Je n'ai pas retrouvé Jessie. Elle n'est évidemment pas retournée sur Helgrind, et je la soupçonne d'imiter les techniques de dissimulation d'Azraël. Voilà trois jours que je n'ai pas foutu un pied, moi non plus, en terre malak, et que j'ignore tout de ce que son nouveau dirigeant organise. Je parcours Paris de long en large dans l'espoir d'apercevoir la seule femme qui m'obnubile, masquée derrière une perruque brune peut-être, sous forme humaine, fondue dans la masse.

J'ai surveillé tous les lieux susceptibles d'évoquer chez elle un besoin de recueillement. L'appartement de Braudner, pour commencer, puis le parc où ils s'étaient baladés tous les deux, le café où nous l'avons rencontré... Je suis même allée jusqu'à cette forêt où ma moitié a cédé à la force de ses sentiments pour le Commissaire.

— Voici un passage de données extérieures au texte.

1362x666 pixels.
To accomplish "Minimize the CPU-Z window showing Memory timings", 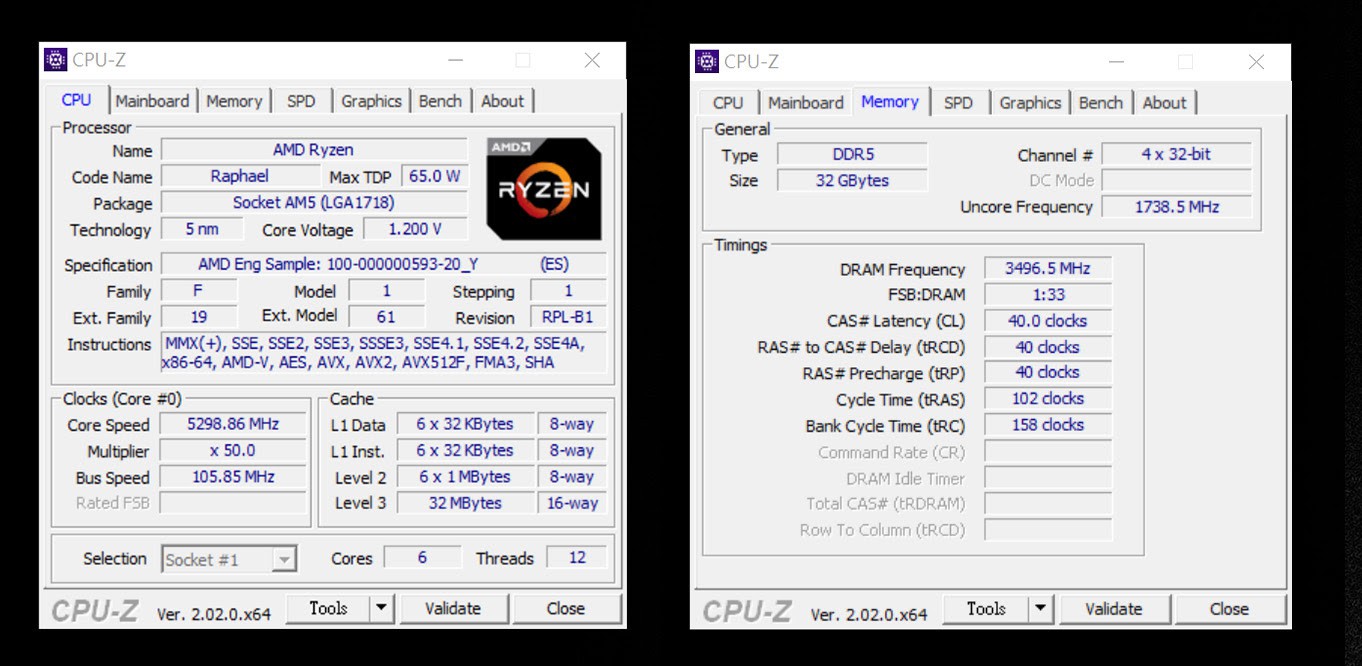I will (1117, 62).
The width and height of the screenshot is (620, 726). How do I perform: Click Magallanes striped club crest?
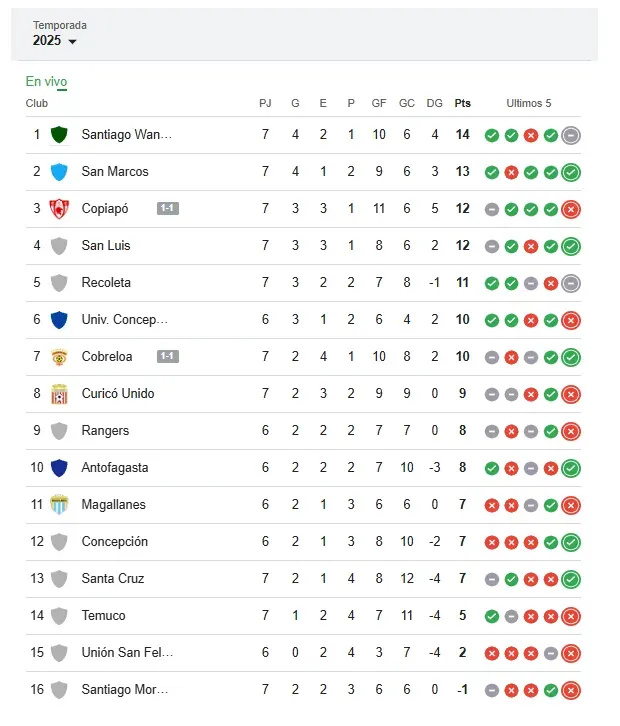59,505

Mais elle demeure introuvable.

Je ne suis plus certaine d'être encore visible à ses yeux lorsque j'erre sur les terres humaines sous ma forme malak et qu'elle maintient son apparence de mortelle. Quelque chose s'est brisé dans ma poitrine ; un nœud s'est dénoué et pendouille, pitoyable, suinte de la douleur comme une gouttière défoncée expulse des gerbes d'eau de façon chaotique. Le lien mystique qui nous reliait toutes les deux s'est rompu, pour de bon, et n'a laissé de mon cœur qu'une pierre fracassée que je ne pourrai jamais réparer.

L'histoire a fait la une des émissions télévisées quelques heures après le drame. Les journalistes s'amusent à noircir davantage le souvenir du Commissaire ; le pauvre homme s'est débattu dans le parking du Palais de Justice, a assommé un flic, a tué le second, puis s'est donné la mort. Un fou furieux, un malade mental, que Paname ne regrettera jamais.

J'ai pourtant laissé traîner mes oreilles dans les différents services de police en charge du Boucher de Paris, et la plupart ont assisté à la scène étrange qui a été capturée par les caméras de surveillance du parking. L'inexplicable existe : Victor Braudner s'est bel et bien suicidé, mais il n'a jamais assommé les policiers. Mieux : deux autres flics se sont évaporés de l'image comme par magie. Science-fiction incarnée : des litres de sang, étrangement impossible à analyser – comme si la substance n'était pas tout à fait humaine, ni animale – ont jailli du néant, avant qu'une balle invisible pulvérise le crâne du flic défiguré par le Boucher.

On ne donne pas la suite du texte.